*** Page text Section Begins ***

India’s retirement system has improved slightly from 2021, ranking 41 out of the 44 countries examined, revealed the 2022 Mercer CFA Institute Global Pension Index survey (MCGPI) released Tuesday.
Iceland topped the list, followed by the Netherlands, while Thailand ranked last, according to the survey. Portugal was the new addition to the study this year.
The study showed India’s overall index value rose from 43.3 in 2021 to 44.4, boosted by an increase in net replacement rates.
In a press release, Preeti Chandrashekhar, India Business Leader at Mercer – Health and Wealth, said: “The results from this year’s Mercer CFA Institute Global Pension Index show that India’s pension system is getting stronger, but also highlights how much work still need to be done.”
She stressed that India needs inclusive programs for all workers, including those in the gig economy while noting that subscribers under the National Pension System (NPS) have been increasing.

*** Page text Section Ends ***

**What you will do:** Rewrite the paragraph in the pension index article that begins "India’s retirement system has improved slightly" as a short bulleted list of its main facts.

*** Record set Section Begins ***

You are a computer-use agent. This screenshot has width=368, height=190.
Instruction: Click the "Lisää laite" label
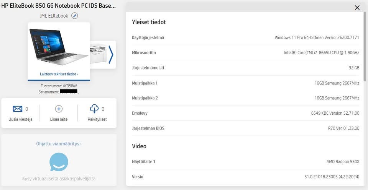tap(59, 119)
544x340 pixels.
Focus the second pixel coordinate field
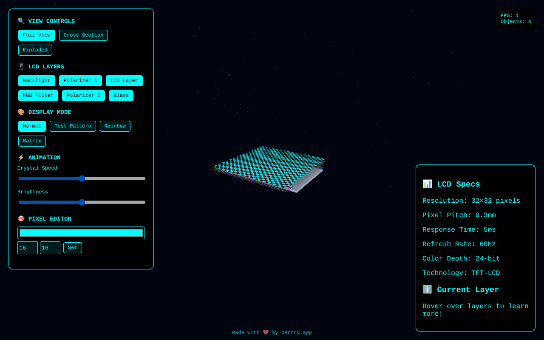pos(50,248)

*** Record set Section Ends ***

**Answer to this problem:**
- India’s retirement system improved slightly from 2021.
- It ranked 41st of the 44 countries examined.
- The finding comes from the 2022 Mercer CFA Institute Global Pension Index survey (MCGPI), released Tuesday.